Ex-Ridgewood woman pleads guilty in $4.7M N.J. mortgage fraud
Tuesday, January 4, 2011 Last updated: Tuesday January 4, 2011, 7:47 PM
BY ERIK SHILLING
The Record
STAFF WRITER
TRENTON — A former Ridgewood woman on Tuesday admitted her role in a scheme that defrauded lenders and generated more than $4.7 million in fraudulent home mortgages, prosecutors said.
Taya Romano, 34, of Edmund, Okla., had been negotiating a plea deal with federal prosecutors since she was arrested and charged in January, authorities said.
Romano, who also used the alias Taya Waldon, pleaded guilty on Tuesday to a single count of mail fraud. The charge carries a maximum penalty of 30 years in prison and a $1 million fine.
The scheme operated for seven months in 2007 and 2008, and involved 12 properties in Paterson and one in East Orange.
Brian J. Neary, a lawyer for Romano, did not immediately return a phone call for comment.
Romano would fill out applications for buyers and falsely indicate that they were making a down payment, which allowed the buyers to qualify for a loan large enough to cover the purchase price, authorities said. In fact, the buyers were told they were receiving no-money-down loans, according to a complaint. The down payments came from the proceeds of the loan.
The scheme operated from December 2007 to June 2008, prosecutors said.
Prosecutors said Romano later acknowledged that lenders would not have given the money to the buyers had they known that she was covering their down payments.
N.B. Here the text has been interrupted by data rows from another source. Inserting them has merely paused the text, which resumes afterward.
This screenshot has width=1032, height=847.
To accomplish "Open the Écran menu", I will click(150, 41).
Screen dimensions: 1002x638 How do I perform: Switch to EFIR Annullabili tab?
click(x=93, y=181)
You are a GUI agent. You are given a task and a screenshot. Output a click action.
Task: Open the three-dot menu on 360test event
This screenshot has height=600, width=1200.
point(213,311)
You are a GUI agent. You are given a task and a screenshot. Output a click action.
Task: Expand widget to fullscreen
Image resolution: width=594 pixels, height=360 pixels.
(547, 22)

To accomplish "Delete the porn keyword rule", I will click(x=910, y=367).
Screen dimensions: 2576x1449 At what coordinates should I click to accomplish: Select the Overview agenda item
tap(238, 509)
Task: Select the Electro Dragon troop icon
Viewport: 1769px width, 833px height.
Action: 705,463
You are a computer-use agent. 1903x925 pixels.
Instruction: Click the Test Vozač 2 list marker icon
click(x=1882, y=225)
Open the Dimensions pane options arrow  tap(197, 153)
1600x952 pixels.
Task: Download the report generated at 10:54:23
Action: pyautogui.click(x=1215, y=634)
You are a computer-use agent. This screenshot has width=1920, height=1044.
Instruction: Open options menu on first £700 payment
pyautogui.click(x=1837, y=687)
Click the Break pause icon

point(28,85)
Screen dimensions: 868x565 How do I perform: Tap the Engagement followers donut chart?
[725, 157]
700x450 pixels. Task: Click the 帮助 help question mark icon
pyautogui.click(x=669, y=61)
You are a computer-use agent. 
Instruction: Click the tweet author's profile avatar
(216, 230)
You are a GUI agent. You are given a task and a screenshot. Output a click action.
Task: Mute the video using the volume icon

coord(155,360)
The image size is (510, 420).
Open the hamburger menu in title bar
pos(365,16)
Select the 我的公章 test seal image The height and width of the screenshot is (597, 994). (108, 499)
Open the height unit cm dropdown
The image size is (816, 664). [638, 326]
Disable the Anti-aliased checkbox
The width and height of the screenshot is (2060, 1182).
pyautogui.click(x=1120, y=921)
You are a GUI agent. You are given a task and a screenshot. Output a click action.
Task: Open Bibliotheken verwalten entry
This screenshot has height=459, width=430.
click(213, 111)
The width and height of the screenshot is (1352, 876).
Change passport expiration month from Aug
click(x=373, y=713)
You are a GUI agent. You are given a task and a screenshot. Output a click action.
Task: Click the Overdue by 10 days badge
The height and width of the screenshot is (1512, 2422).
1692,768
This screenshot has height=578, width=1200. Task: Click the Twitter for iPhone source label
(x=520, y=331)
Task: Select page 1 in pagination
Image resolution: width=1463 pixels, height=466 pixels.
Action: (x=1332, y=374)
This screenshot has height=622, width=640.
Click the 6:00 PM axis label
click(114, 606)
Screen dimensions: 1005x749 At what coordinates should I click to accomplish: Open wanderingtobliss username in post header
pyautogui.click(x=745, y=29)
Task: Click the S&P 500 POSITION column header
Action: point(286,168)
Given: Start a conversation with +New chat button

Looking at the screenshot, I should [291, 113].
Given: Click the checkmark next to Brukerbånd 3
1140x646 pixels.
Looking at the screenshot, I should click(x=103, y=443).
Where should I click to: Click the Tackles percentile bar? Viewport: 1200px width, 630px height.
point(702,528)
False closing documents were generated as a result of the fraud and mailed by Federal Express, prosecutors said, resulting in the mail fraud charge.
The scheme netted Romano “substantial profits” when she sold the properties to buyers at inflated prices, prosecutors said, but the exact amount is in dispute. If the court finds that the amount Romano received was more than $1 million, a stiffer sentence could be imposed because of federal sentencing guidelines, according to court documents.
The documents also do not specify the amount of money lenders lost in the scheme, saying only that it was more than $200,000 but less than $7 million.
An accomplice, Elizabeth Labruna, 53, of Little Falls, who acted as a settlement agent at closing transactions, pleaded guilty on Nov. 1 of last year to one count of mail fraud and is scheduled to be sentenced Feb. 7. She faces a maximum penalty of 20 years in prison and a $250,000 fine.